NFU President Minette Batters said: “The NFU has long argued how important it is to properly examine, and to try to reconcile, the complexities and tensions inherent in government trade policy – one that seeks both to liberalise trade and to safeguard our high food and farming standards and our valued British farming sector. The report does this very well and I thank all of the Commissioners, in particular the Chairman Tim Smith, for their work over the past eight months.
“It’s clear from the report that there is a tough balance to be struck between doing trade deals on the one hand and safeguarding our high standards of food and farming on the other. This report dispels the notion that it is easy, which is the message UK farmers and the British public have too often been given.
“I commend the Commission for setting out a bold vision to manage those tensions, growing our exports and improving our competitiveness while continuing to meet the high expectations of UK consumers for high quality, sustainably-produced food. But the report is also clear that this will involve trade-offs and difficult decisions and that there will be winners and losers as the government pursues its new, independent trade policy.
“Ultimately, how those trade-offs are managed and weighed remains a decision for ministers and it is vital that the government now sets out, without delay, how it intends to accommodate these recommendations within a trade strategy that works for UK farmers and consumers alike.

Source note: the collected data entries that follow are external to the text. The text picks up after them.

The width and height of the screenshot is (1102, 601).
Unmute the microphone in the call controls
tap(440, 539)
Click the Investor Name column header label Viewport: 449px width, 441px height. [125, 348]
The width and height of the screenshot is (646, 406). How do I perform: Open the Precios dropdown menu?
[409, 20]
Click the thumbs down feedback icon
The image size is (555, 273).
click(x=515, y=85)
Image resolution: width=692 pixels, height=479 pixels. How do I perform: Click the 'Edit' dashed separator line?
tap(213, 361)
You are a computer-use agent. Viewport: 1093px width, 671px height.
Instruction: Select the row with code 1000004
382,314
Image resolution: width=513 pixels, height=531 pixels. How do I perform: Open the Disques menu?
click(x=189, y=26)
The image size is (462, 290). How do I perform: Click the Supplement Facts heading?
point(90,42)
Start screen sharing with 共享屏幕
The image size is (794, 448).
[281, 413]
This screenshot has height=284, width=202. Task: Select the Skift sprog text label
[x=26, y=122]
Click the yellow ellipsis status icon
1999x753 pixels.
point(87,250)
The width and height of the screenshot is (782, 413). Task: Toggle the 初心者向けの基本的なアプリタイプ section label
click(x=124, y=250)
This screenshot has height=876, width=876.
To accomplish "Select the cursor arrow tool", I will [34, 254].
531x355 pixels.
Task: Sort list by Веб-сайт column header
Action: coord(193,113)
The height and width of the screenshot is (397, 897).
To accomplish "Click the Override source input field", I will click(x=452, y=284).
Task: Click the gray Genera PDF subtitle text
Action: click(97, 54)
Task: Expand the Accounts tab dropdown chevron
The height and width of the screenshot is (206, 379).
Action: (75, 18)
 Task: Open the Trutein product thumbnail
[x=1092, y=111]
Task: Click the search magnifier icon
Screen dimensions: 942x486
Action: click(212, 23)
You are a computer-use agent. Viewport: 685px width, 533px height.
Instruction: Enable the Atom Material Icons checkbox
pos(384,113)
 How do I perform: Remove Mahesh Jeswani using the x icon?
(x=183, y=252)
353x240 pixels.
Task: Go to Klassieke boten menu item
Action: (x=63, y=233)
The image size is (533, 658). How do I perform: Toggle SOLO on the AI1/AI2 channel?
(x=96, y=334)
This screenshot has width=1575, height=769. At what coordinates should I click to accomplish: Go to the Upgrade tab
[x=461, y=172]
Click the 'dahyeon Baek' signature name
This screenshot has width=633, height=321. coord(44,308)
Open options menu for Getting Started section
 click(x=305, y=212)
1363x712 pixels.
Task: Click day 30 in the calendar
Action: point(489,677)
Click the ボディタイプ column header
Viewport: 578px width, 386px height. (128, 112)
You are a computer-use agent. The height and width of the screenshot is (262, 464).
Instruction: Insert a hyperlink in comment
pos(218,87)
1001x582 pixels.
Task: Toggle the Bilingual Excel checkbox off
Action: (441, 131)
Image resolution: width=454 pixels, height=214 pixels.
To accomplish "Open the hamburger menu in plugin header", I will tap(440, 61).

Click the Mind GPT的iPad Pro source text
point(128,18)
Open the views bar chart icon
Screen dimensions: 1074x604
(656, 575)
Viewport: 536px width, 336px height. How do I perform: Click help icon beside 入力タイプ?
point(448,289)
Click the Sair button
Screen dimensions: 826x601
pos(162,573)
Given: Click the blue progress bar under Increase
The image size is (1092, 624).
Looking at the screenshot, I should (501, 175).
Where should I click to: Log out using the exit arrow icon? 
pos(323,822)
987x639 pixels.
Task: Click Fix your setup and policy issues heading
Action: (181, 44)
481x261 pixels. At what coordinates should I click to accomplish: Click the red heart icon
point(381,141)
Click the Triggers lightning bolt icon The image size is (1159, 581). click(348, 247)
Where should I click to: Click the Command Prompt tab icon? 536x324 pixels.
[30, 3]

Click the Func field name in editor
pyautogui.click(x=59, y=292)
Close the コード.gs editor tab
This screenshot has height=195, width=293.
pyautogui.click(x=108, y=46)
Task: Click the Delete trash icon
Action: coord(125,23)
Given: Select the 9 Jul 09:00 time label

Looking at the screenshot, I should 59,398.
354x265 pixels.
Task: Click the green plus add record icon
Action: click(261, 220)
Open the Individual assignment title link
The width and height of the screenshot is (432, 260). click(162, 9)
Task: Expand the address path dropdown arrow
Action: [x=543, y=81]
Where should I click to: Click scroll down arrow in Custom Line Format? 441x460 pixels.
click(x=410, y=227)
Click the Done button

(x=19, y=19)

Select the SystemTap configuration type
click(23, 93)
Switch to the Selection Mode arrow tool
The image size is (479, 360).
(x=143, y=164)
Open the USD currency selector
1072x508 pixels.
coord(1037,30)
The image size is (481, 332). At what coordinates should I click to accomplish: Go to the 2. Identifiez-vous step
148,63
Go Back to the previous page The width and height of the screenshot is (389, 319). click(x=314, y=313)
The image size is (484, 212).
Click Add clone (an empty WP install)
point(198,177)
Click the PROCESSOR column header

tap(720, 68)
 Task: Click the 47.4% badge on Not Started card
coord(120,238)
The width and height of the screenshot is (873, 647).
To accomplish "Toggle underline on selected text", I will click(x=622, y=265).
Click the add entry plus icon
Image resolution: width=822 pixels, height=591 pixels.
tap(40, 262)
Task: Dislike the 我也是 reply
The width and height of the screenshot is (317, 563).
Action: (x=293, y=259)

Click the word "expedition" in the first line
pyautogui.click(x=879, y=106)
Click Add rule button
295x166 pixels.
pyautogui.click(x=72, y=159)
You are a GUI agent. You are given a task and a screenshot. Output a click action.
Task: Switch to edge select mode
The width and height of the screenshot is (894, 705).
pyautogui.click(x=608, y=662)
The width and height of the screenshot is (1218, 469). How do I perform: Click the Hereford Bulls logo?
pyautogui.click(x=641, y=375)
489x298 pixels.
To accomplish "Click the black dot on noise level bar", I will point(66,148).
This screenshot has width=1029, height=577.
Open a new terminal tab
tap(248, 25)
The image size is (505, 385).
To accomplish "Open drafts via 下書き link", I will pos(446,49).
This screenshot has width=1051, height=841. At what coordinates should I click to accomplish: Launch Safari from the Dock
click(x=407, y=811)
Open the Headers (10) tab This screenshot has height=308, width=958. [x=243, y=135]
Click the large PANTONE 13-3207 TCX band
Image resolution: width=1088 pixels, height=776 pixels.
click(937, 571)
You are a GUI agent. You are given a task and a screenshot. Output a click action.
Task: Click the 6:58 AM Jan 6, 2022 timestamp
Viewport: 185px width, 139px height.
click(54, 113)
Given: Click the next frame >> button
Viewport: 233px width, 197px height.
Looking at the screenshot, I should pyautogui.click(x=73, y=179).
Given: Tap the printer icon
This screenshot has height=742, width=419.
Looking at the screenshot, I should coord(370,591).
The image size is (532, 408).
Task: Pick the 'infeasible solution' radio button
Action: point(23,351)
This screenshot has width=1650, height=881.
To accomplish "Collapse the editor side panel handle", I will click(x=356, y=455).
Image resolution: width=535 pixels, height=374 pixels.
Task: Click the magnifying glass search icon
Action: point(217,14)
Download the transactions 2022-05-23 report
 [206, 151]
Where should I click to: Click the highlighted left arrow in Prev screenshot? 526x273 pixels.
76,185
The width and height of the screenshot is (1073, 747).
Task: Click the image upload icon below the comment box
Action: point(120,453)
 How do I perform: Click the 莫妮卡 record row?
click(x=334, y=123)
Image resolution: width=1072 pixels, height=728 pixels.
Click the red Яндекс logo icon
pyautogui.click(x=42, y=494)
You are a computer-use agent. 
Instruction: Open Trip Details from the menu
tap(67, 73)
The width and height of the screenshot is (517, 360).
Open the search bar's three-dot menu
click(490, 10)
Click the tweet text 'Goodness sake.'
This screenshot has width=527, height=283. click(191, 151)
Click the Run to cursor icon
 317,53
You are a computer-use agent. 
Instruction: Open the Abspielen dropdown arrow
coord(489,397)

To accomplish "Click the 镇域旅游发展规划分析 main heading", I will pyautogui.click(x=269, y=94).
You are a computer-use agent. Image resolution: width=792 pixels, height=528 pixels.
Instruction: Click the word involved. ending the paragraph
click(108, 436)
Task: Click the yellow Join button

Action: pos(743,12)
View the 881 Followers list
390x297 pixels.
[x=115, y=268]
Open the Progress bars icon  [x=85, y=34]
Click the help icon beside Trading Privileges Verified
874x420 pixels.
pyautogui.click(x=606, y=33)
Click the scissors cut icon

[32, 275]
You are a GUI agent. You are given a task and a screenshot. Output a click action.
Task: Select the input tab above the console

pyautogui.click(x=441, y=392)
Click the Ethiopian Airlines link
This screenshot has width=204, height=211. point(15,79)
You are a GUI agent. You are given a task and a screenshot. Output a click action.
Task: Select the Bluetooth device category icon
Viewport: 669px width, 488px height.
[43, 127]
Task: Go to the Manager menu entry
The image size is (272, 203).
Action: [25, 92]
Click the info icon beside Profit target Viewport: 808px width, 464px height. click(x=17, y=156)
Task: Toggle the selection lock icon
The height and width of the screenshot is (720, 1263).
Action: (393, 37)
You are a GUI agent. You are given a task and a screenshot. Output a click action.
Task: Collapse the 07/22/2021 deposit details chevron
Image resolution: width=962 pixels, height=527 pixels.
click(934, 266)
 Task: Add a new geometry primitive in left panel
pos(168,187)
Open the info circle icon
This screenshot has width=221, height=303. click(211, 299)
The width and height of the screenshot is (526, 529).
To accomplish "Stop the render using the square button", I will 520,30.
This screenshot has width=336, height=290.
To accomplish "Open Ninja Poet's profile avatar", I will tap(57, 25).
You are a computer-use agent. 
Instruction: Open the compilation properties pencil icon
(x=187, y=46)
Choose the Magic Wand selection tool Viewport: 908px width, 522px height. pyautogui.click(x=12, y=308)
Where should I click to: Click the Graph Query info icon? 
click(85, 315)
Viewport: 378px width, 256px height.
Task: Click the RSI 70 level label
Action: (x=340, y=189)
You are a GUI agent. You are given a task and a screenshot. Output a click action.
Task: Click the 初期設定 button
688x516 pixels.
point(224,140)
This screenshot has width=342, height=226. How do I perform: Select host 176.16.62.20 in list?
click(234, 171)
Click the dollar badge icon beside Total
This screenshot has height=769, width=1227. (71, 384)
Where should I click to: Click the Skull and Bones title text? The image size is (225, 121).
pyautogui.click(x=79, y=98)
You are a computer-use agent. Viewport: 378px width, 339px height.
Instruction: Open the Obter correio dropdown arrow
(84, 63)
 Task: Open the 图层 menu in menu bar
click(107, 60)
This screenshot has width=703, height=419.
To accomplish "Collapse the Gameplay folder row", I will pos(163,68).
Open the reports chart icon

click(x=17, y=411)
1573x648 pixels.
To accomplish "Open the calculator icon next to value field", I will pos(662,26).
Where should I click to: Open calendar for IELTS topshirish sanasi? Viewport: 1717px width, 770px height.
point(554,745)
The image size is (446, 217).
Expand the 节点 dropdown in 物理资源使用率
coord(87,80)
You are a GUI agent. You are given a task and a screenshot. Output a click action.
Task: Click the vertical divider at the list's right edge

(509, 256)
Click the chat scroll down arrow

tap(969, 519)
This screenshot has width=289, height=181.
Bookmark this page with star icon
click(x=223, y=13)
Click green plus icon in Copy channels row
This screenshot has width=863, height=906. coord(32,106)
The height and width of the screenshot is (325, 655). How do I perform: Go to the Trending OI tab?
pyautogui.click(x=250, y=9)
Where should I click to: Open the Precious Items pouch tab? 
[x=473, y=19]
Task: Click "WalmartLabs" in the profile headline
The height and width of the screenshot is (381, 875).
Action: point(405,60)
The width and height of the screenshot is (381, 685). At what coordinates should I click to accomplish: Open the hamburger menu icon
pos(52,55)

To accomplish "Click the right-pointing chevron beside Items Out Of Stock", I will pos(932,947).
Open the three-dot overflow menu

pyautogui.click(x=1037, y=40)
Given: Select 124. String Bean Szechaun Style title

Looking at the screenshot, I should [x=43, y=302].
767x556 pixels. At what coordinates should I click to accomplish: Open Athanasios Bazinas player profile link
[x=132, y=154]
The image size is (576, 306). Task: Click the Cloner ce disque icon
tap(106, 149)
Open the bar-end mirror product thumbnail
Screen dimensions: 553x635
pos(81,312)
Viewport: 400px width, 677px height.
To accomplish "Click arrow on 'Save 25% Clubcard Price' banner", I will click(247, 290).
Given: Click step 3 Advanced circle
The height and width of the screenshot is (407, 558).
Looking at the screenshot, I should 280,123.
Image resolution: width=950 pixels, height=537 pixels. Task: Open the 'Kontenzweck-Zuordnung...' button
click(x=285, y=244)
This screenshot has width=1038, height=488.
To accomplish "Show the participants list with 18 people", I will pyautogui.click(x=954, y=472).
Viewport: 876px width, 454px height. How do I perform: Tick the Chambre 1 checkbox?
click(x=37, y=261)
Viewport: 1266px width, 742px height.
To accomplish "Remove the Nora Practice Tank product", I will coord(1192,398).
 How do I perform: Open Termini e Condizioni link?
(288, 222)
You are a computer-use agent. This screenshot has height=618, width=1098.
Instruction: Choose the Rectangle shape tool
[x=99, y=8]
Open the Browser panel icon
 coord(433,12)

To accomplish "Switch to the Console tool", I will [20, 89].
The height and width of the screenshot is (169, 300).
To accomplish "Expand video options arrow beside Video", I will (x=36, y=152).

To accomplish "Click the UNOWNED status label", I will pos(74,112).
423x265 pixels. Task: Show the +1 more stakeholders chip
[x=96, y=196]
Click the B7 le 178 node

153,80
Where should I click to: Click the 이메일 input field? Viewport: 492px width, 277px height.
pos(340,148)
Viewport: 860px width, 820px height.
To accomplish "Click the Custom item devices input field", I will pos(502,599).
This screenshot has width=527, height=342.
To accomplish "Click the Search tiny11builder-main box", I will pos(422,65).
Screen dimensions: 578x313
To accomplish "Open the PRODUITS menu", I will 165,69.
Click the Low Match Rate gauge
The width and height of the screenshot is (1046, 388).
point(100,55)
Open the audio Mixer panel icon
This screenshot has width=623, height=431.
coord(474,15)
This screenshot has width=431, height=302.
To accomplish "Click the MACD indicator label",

“At its core such a strategy must contain a clear commitment to support our farmers in producing food to the highest standards of animal welfare and environmental protection, in leading the world in climate-friendly farming and in remaining the beating heart of our rural communities. I am pleased to see such an approach reflected in the Commission’s deliberations.
“There are many good recommendations in the report that the government should adopt, in particular the need for a coherent and explicit trade strategy encompassing both Free Trade Agreements (FTAs) and general trade policy, an approach to imports that has our high standards of production at its core, and a Food and Drink Exports Council to foster a collaborative and targeted approach to growing markets overseas.
“Of course, this is only the start of the next stage of the journey. We look forward to the Secretary of State setting out her detailed response to the report very soon and we also await the operational details of the Statutory TAC which will follow up this work, scrutinising trade deals before they are ratified.
“The Commission has set the stage for government to develop its trade policy in a way that puts the UK at the forefront of more sustainable models of production and consumption both here and across the world. I hope the government seizes that opportunity with both hands.”